In einer der nächsten Ausgaben der Anduin möchte ich einen ganzen Artikel daraus entwickeln (vielleicht kann ich eure Anregungen ja dazu nutzen).
Hier vorerst ein kurzer Abriss:

Ich messe den Motivationen von SC und NSC in meinem Spiel große Bedeutung bei. Sie machen die Welt nicht nur glaubwürdig, sondern dienen auch als Quelle und Aufhänger von Abenteuern. Ich habe schon ganze Spielabende improvisiert, ausgehend von dem Interessenskonflikt zweier NSC. Deshalb wollte ich dem ganzen etwas System geben.

Dazu finde ich die Maslowsche Bedürfnispyramide (http://de.wikipedia.org/wiki/Bed%C3%BCrfnispyramide) hilfreich. Eine Abbildung habe ich an den Beitrag angehängt.

Die Pyramide beschreibt, in welcher Reihenfolge die meisten Leute ihre Bedürfnisse sehen. Körperliche Grundbedürfnisse (Essen, Trinken) legen das Fundament und Selbstverwirklichung kommt erst an der Spitze. Je weiter unten eine Bedürfnis steht, desto wichtiger ist es für gewöhnlich.

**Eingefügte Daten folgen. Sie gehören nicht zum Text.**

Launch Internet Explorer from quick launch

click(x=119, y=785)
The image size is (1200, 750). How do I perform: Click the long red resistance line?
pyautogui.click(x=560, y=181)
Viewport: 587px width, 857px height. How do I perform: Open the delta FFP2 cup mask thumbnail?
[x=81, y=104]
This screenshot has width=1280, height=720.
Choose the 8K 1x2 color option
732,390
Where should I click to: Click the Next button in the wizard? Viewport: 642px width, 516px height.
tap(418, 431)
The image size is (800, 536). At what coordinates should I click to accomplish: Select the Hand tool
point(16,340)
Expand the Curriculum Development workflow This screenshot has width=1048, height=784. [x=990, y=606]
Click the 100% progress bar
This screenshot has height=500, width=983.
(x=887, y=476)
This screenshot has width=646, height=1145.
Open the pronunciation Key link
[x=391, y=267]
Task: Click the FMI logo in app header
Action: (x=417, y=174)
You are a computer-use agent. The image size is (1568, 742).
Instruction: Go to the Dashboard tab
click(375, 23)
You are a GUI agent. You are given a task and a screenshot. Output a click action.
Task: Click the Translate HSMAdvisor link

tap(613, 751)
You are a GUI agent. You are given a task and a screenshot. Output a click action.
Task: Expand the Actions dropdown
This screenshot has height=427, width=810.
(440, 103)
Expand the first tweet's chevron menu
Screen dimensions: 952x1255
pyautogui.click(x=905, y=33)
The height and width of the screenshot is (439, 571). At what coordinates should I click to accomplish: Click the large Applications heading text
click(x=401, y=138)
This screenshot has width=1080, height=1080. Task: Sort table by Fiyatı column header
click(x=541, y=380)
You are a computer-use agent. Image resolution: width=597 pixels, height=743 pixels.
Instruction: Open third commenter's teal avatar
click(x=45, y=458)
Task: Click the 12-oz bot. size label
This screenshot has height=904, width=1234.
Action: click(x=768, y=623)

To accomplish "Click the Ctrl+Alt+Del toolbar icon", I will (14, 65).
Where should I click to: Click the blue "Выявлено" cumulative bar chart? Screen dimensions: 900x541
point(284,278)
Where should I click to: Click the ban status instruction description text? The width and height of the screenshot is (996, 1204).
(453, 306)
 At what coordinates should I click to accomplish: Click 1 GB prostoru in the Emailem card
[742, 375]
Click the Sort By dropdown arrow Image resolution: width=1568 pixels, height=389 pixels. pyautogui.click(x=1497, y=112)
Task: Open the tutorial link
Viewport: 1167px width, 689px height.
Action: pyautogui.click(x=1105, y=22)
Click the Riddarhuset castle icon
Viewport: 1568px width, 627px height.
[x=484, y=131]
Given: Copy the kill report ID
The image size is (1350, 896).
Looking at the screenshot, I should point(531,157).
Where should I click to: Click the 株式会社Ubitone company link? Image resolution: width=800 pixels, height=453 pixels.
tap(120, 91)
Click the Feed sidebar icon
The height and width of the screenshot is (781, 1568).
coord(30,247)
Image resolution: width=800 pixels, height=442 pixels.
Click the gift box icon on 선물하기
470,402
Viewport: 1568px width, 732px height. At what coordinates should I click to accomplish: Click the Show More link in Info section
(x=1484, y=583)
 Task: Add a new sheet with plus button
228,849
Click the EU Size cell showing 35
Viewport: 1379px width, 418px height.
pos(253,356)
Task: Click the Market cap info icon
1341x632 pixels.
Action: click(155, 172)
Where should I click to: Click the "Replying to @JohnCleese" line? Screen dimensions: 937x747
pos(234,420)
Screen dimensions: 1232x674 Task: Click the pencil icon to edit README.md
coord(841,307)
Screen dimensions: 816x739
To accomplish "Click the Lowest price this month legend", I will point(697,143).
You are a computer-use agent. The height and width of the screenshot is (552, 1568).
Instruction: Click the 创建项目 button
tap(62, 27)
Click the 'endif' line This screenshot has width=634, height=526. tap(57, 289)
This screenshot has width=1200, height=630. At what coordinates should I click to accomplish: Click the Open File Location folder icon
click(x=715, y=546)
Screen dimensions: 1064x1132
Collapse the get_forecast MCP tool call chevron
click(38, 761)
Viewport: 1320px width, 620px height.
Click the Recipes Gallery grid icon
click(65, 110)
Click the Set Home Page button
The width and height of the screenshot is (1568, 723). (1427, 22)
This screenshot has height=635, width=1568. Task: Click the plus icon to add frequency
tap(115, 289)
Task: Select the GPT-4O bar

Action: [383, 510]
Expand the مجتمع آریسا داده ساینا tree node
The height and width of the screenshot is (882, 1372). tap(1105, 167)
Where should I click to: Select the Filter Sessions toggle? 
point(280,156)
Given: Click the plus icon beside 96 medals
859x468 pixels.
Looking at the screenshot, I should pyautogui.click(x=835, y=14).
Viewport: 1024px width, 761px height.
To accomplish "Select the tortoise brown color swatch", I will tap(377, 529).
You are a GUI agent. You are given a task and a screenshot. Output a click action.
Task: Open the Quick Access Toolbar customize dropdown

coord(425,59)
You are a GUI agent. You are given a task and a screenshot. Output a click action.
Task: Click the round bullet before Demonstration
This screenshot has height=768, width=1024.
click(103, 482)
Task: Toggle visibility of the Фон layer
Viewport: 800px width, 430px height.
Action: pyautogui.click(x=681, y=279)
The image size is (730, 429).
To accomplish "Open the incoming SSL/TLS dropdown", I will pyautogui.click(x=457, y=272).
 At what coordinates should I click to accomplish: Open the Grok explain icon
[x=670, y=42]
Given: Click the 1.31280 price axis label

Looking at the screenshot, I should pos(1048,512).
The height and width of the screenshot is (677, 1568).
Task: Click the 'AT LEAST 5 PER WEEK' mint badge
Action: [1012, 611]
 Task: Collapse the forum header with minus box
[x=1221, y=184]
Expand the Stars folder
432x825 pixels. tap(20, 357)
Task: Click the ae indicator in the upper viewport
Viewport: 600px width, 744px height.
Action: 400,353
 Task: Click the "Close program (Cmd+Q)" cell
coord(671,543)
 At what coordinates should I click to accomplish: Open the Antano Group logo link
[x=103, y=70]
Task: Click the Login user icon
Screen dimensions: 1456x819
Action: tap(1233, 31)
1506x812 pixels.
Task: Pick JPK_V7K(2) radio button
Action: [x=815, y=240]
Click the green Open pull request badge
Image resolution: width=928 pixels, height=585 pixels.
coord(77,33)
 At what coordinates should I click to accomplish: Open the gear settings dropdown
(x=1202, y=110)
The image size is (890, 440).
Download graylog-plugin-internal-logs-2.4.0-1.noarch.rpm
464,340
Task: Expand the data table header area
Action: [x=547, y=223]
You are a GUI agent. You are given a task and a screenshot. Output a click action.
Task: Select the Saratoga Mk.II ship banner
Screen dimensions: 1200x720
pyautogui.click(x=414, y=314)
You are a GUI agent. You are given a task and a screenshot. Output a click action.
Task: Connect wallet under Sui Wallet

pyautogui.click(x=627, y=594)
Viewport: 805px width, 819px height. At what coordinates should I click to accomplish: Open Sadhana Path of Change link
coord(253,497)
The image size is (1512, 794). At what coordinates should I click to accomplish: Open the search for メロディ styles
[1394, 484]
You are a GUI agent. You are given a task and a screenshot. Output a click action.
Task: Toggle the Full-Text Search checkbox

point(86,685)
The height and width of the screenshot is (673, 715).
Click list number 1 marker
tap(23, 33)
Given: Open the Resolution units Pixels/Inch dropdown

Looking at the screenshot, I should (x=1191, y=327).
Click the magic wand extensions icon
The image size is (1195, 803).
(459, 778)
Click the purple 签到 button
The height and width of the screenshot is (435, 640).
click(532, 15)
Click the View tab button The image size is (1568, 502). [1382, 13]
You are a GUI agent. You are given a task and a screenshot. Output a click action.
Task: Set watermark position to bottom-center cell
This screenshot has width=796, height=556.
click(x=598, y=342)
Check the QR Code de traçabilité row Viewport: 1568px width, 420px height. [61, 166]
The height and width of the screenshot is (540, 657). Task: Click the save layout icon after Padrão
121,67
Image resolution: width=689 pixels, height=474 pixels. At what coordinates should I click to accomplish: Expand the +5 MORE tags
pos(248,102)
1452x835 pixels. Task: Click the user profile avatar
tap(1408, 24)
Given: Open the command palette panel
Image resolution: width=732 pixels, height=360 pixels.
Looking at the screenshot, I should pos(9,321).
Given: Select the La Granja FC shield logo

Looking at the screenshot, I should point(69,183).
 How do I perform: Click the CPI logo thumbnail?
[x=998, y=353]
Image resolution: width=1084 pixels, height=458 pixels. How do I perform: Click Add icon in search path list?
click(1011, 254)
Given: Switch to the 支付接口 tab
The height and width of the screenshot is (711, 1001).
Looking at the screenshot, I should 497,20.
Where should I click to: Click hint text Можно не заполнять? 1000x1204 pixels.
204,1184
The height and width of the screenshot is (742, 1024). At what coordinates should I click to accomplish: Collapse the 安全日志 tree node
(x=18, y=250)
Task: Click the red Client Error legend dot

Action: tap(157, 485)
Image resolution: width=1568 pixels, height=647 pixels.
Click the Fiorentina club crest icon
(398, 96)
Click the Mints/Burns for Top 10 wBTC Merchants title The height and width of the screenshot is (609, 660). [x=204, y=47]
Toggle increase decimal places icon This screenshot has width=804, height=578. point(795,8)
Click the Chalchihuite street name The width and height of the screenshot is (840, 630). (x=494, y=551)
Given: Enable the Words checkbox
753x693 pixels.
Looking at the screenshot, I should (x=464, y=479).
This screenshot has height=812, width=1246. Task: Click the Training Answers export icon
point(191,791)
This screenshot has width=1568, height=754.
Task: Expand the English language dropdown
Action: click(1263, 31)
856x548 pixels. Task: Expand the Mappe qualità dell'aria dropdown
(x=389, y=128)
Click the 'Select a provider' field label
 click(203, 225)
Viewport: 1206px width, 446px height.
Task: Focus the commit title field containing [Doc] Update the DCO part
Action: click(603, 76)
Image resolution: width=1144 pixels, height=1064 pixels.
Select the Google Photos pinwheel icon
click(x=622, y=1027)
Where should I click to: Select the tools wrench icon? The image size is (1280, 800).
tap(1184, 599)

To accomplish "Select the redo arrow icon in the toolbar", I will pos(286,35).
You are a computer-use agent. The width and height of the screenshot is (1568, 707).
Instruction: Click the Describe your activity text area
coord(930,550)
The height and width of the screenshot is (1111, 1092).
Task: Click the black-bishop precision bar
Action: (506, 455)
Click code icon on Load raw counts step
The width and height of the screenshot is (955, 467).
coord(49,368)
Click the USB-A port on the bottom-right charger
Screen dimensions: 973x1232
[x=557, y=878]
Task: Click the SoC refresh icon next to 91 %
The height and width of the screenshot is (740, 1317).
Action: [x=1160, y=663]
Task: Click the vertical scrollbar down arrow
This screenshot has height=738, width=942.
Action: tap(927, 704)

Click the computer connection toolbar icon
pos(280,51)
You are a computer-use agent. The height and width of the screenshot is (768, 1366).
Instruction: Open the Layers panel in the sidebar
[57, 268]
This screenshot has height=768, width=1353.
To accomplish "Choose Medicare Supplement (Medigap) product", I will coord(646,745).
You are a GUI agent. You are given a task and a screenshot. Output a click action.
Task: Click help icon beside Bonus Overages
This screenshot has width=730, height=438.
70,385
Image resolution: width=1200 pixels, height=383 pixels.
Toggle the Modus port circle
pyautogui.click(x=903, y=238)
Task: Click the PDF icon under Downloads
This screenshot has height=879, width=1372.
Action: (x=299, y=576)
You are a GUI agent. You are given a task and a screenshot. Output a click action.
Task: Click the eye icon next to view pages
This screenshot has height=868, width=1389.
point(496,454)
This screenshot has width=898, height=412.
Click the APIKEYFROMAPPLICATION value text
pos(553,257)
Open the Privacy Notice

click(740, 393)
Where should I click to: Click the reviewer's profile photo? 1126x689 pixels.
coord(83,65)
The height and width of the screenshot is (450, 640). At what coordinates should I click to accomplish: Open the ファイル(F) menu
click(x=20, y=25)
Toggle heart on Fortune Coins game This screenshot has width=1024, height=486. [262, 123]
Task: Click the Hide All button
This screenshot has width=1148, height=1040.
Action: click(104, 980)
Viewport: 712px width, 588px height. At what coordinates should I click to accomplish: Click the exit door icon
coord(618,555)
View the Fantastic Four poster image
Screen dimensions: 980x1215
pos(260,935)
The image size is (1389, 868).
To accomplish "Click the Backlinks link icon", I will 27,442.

Aus diesem Konzept kann man Elemente des Rollenspiels ableiten.
So ist ein Held jemand, der sich einsetzt, um die Bedürfnisse Anderer zu befriedigen. Je weiter unten die Bedürfnisse in der Pyramide stehen, desto heroischer die Tat. Man gilt auch als Held, wenn man die Bedürfnisse einer Gruppe auf Kosten einer anderen erfüllt, so die Bedürfnisse der ersten Gruppe fundamentaler liegen als die der zweiten.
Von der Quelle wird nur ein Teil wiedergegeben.